Given the way Russian Jägers normally operated, the poses for a set such as this would be no different to any ordinary musketeers, and that is largely what RedBox have supplied. We have plenty of figures in the act of loading or firing, although an advancing pose would have been good too. To our eye all the poses look natural and appropriate, although is usual the very difficult one of a man ramming down his cartridge is something of a compromise. There are just three ‘command’ figures, an NCO apparently leading his men forward, a hornist playing his instrument and a standing officer.
Although in a lighter shade of green during this period, the uniform of the Jäger was much the same as that of the musketeers. The coat with short tails and two rows of buttons down the front was identical, as were the breeches and boots, all of which are correctly done on these miniatures. A very distinctive feature was the hat, which by 1805 was an unusual design, something of a cross between a round hat and a shako, with a variable-width brim all the way round. The decoration on this headgear was the same as for the shako, and most of these figures wear this device, which has been modelled correctly. However two of the men (first in row one and last in row two) wear a conventional shako, which suggests they are either from the last year of the set’s claimed period (1808), when shakos replaced the hat, or else they are part of the Guard, which always wore the shako (however if used as Guard then the cockade should be removed).
All the men apart from the officer have the standard infantry equipment of cylindrical valise hung round the back, with rolled greatcoat and mess tin attached. Unlike the musketeers however, the Jägers had their cartridge pouch attached to the waist belt. In the early part of the period this was an unbadged, rather clumsy long affair that wrapped round the front and right side of the soldier, but was later replaced with a more practical pouch just at the front or held by a strap across the body. All the figures here have the older, longer model, which may well have still been used years after its official replacement.
Many sources tell you that only 12 chosen men plus NCOs in each company carried the rifled musket, while the rest carried the same range of ordinary smoothbore muskets as the rest of the infantry. However one source states this only happened from 1808, which would explain why most of the figures here carry the rifled weapon. This was of unusual design, with an octagonal barrel and a sliding patchbox on the stock, and it could have a sword bayonet fixed. However when fixed it could not be fired, so most of the time it was not fixed, which is why we see just one fixed here. Those with ordinary muskets had no such restriction of course, and one of those here does indeed have the bayonet fixed.

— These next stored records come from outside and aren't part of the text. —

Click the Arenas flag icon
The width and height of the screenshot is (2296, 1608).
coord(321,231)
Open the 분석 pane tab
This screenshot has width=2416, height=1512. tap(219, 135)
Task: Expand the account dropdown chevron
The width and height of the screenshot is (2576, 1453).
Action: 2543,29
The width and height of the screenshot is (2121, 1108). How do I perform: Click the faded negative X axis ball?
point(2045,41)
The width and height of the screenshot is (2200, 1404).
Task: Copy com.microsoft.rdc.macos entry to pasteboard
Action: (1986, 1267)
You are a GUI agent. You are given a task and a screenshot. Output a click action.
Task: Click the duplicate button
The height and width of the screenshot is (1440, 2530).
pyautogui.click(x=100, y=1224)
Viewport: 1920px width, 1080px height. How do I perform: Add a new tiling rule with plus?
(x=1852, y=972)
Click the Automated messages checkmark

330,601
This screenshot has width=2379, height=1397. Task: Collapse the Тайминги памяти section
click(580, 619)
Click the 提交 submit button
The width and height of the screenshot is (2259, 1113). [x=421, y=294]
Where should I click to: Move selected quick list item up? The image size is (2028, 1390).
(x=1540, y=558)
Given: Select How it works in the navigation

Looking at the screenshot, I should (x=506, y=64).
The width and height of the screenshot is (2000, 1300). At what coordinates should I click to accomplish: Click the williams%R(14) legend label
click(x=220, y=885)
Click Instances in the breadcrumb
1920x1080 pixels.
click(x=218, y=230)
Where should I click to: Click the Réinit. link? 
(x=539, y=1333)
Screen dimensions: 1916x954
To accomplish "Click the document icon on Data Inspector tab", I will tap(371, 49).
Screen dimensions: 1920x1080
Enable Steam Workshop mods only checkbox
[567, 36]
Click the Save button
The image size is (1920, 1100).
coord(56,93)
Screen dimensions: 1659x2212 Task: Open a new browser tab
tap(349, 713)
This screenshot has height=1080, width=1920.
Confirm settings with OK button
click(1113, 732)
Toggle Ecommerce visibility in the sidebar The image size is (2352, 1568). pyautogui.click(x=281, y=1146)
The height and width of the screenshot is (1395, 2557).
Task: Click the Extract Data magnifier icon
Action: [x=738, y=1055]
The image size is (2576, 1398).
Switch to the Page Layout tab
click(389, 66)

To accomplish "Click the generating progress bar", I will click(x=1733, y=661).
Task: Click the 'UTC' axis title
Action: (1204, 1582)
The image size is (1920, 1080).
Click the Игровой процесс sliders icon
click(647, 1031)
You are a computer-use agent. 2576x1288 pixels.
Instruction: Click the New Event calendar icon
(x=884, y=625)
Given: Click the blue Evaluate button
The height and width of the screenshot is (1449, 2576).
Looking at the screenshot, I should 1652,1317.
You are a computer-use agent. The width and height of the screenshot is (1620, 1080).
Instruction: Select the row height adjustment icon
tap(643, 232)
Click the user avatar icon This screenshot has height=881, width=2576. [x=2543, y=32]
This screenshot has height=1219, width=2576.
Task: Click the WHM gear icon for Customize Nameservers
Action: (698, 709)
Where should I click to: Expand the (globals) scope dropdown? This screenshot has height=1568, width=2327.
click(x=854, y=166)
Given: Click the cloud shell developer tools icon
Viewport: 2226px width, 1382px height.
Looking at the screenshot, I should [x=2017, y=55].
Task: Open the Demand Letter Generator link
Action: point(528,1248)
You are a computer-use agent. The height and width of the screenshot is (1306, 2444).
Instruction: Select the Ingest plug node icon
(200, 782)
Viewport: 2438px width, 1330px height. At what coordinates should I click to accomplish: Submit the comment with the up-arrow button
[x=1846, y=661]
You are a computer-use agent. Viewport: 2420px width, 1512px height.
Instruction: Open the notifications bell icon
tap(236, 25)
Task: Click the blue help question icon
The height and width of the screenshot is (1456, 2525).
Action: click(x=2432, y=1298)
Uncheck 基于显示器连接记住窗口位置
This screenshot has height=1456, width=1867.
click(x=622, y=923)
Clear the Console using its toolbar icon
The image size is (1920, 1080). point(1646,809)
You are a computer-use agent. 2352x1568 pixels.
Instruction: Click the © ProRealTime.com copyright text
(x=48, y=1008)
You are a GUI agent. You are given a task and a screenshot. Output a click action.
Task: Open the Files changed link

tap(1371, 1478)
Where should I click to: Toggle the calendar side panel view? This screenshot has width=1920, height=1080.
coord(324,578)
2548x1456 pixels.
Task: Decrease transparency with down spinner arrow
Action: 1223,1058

The NCO with his cane raised also carries the flintlock rifle and sword bayonet, but surprisingly has not been provided with a pouch of any sort, which seems unlikely. His dress and equipment is otherwise just like the men. The hornist has the usual musician's features, which were lace chevrons down the sleeves and on the cuffs (and on the hidden chest too), plus swallows nest ‘wings’ on the shoulders. He has no firearm but carries a full sword. The officer wears the same as the musketeer officers, a coat with long tails and no shoulder straps. Because he is light infantry we does not wear a gorget, but still has a sash round the belt, which is wrongly tied on the right here as in all the other RedBox sets. He carries an officer’s sword, and wears an ordinary bicorn hat with large plume. The pose is of him standing and pointing, apparently holding his gloves in his left hand.
We liked the sculpting on these figures very much. The detail is good and the general proportions natural, especially when compared to the chunkier style of the corresponding HaT Light Infantry set. We thought that the thickness of the rifled musket was a bit overdone here, and the hilt on some of the sheathed sword bayonets is poorly defined. The most obvious problem is with the horn, which is entirely missing its bell (the wide bit where the sound comes out). The box clearly shows this complete, so we do not know whether our examples were poorly formed, or all examples are missing this vital part of the instrument. There is a little flash, but most of the seams are clean, so not much tidying up to do.
Apart from the problems with the horn the sculpting is a strong feature of this set, and with useful poses these are appealing figures. Small inaccuracies do not significantly detract from the overall look, although the horn does look pretty silly like this. The small bases are a bit more precarious than we would have liked, but this is a better set than the old HaT one, though they should mix reasonably well together.